What is needed | All lines after the one containing "You are a computer-use agent. The width", together with that line itself, should be written out exactly, down to the last line of the entries below.

Dataset entries
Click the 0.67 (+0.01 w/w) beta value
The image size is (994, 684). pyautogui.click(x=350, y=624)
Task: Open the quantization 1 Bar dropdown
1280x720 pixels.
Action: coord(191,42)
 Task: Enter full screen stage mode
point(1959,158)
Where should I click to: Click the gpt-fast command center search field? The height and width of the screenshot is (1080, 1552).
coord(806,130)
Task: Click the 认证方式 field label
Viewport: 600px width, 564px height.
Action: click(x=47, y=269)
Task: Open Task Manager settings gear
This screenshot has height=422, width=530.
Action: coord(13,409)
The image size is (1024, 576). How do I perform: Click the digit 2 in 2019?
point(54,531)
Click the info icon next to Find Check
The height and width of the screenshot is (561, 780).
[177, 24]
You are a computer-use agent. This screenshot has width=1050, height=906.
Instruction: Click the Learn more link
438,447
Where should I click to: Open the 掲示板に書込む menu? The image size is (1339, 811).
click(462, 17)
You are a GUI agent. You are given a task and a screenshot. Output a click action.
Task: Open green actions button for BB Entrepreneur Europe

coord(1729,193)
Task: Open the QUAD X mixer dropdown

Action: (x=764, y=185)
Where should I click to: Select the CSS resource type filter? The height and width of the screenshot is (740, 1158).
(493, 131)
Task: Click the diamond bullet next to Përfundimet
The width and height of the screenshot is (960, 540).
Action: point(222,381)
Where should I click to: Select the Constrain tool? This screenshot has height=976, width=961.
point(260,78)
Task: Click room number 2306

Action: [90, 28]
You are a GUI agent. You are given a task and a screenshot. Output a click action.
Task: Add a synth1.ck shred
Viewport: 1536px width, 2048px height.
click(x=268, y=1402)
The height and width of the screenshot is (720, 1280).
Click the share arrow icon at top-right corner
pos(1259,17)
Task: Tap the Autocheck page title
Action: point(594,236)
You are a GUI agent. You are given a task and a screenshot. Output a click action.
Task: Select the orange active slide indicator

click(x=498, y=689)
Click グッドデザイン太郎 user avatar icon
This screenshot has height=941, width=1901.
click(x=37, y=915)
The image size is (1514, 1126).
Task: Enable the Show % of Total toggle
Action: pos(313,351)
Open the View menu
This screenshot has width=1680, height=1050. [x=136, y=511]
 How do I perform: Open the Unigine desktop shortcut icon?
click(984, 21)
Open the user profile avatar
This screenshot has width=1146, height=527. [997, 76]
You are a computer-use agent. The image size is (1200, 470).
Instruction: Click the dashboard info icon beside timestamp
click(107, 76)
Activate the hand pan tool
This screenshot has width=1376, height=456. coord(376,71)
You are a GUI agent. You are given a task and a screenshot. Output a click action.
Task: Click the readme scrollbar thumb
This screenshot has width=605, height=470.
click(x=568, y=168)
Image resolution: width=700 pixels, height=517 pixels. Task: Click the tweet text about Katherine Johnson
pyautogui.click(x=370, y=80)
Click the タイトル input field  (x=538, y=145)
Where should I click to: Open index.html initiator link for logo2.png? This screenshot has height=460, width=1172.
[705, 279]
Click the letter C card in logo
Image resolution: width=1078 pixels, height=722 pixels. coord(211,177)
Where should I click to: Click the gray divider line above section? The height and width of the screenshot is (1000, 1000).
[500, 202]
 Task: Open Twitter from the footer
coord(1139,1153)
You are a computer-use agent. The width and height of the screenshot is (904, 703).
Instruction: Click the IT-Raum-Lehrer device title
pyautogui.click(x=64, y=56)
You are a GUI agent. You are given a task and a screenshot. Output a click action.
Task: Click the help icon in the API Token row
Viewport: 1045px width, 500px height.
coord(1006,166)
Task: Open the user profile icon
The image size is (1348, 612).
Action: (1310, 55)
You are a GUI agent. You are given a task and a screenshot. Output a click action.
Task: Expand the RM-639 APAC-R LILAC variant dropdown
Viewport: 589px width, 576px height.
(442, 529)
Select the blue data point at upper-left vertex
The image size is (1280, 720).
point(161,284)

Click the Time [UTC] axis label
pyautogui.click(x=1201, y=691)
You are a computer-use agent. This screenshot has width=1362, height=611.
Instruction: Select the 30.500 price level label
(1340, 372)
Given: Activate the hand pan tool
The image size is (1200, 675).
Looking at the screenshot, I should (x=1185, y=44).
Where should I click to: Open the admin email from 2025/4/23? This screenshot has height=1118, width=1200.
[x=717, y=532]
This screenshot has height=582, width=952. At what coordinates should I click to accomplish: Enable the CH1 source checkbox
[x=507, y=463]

Answer to this task |
You are a computer-use agent. The width and height of the screenshot is (904, 703).
Instruction: Click the IT-Raum-Lehrer device title
pyautogui.click(x=64, y=56)
You are a GUI agent. You are given a task and a screenshot. Output a click action.
Task: Click the help icon in the API Token row
Viewport: 1045px width, 500px height.
coord(1006,166)
Task: Open the user profile icon
The image size is (1348, 612).
Action: (1310, 55)
You are a GUI agent. You are given a task and a screenshot. Output a click action.
Task: Expand the RM-639 APAC-R LILAC variant dropdown
Viewport: 589px width, 576px height.
(442, 529)
Select the blue data point at upper-left vertex
The image size is (1280, 720).
point(161,284)

Click the Time [UTC] axis label
pyautogui.click(x=1201, y=691)
You are a computer-use agent. This screenshot has width=1362, height=611.
Instruction: Select the 30.500 price level label
(1340, 372)
Given: Activate the hand pan tool
The image size is (1200, 675).
Looking at the screenshot, I should (x=1185, y=44).
Where should I click to: Open the admin email from 2025/4/23? This screenshot has height=1118, width=1200.
[x=717, y=532]
This screenshot has height=582, width=952. At what coordinates should I click to accomplish: Enable the CH1 source checkbox
[x=507, y=463]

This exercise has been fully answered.